## GIVEN TASK
Turn the lines of the records below into a numbered list, skipping any blank lines. Leave the pictures out of your answer.

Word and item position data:
● ● ● ●

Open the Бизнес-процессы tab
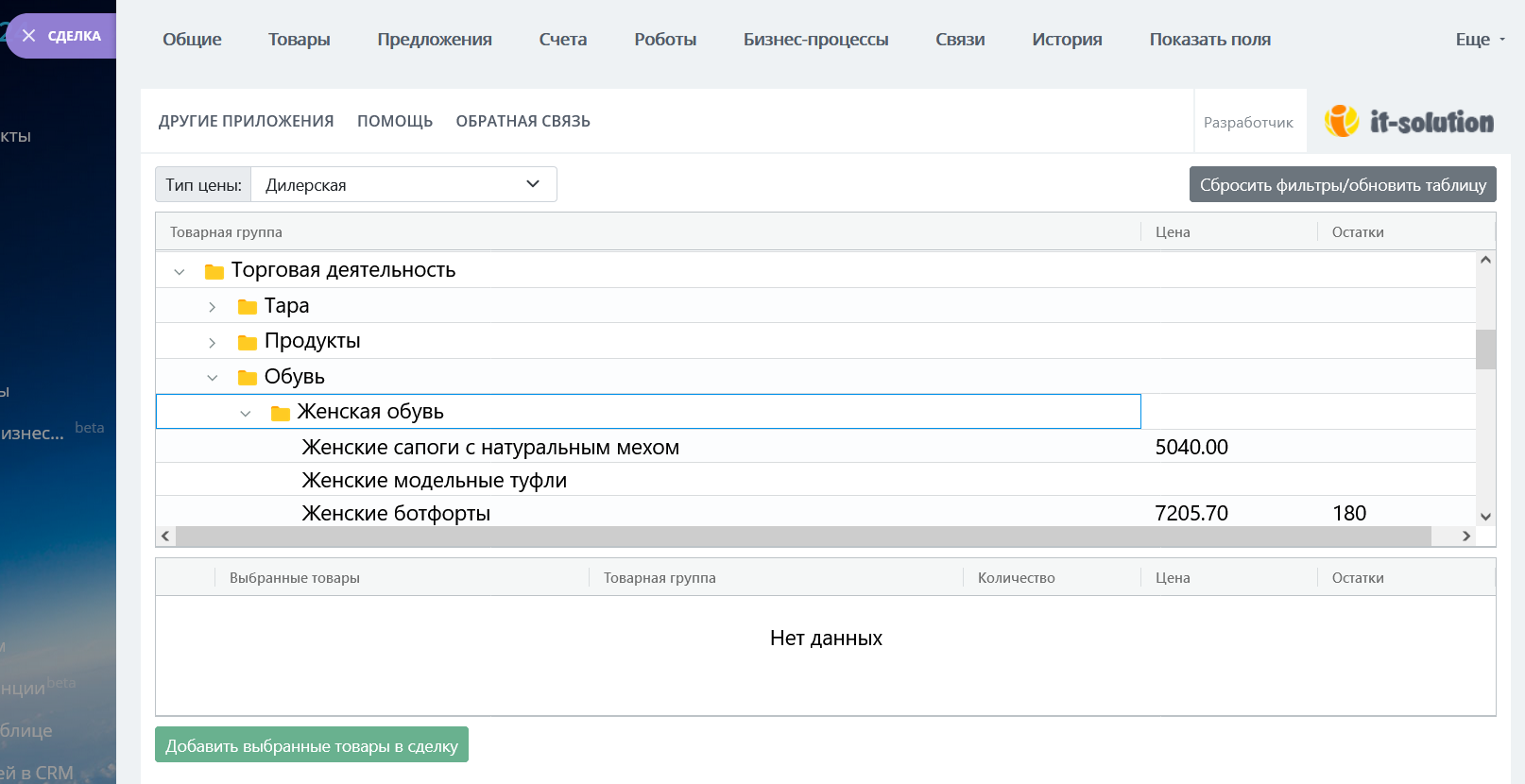This screenshot has height=784, width=1525. [815, 40]
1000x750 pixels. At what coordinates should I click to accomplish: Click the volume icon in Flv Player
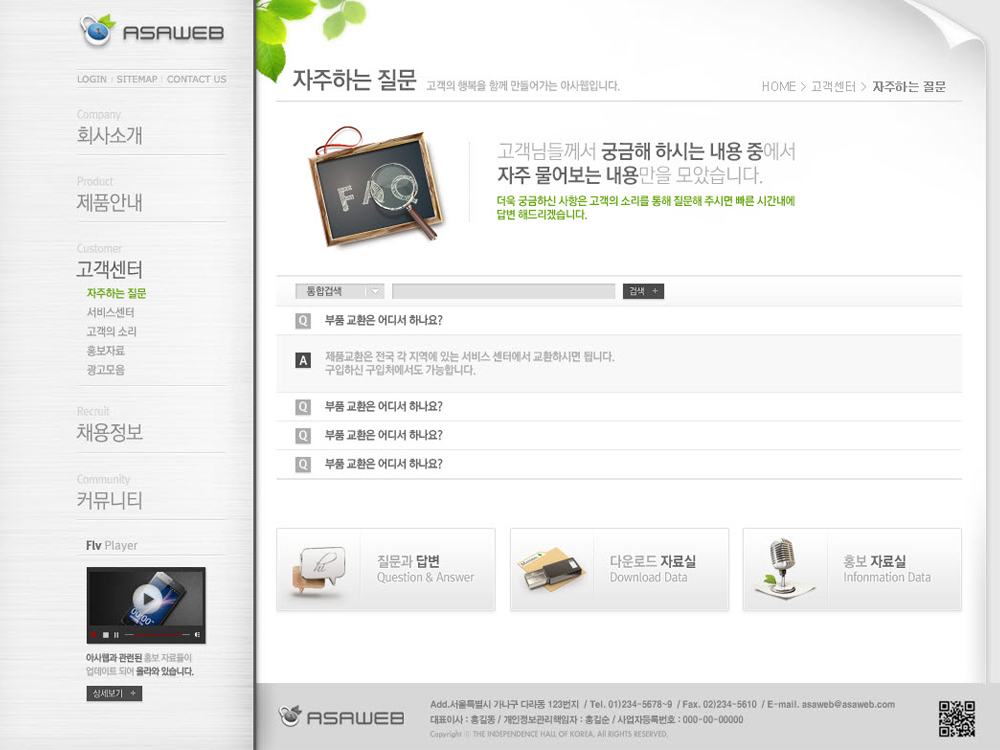point(197,635)
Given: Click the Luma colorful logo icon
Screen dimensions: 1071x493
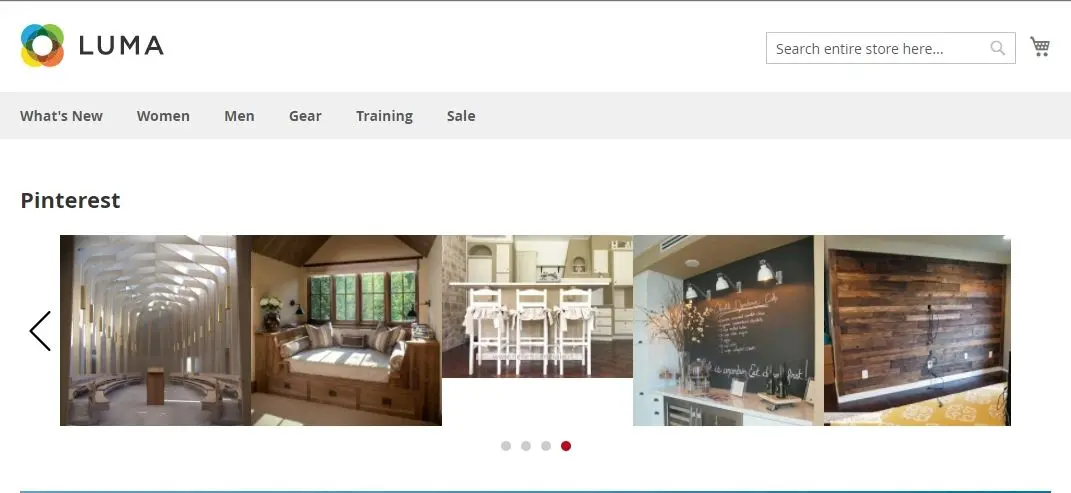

● ● ● ●

## EXPECTED ANSWER
1. Open the Бизнес-процессы tab
2. This screenshot has height=784, width=1525. [815, 40]
3. 1000x750 pixels. At what coordinates should I click to accomplish: Click the volume icon in Flv Player
4. point(197,635)
5. Given: Click the Luma colorful logo icon
6. Screen dimensions: 1071x493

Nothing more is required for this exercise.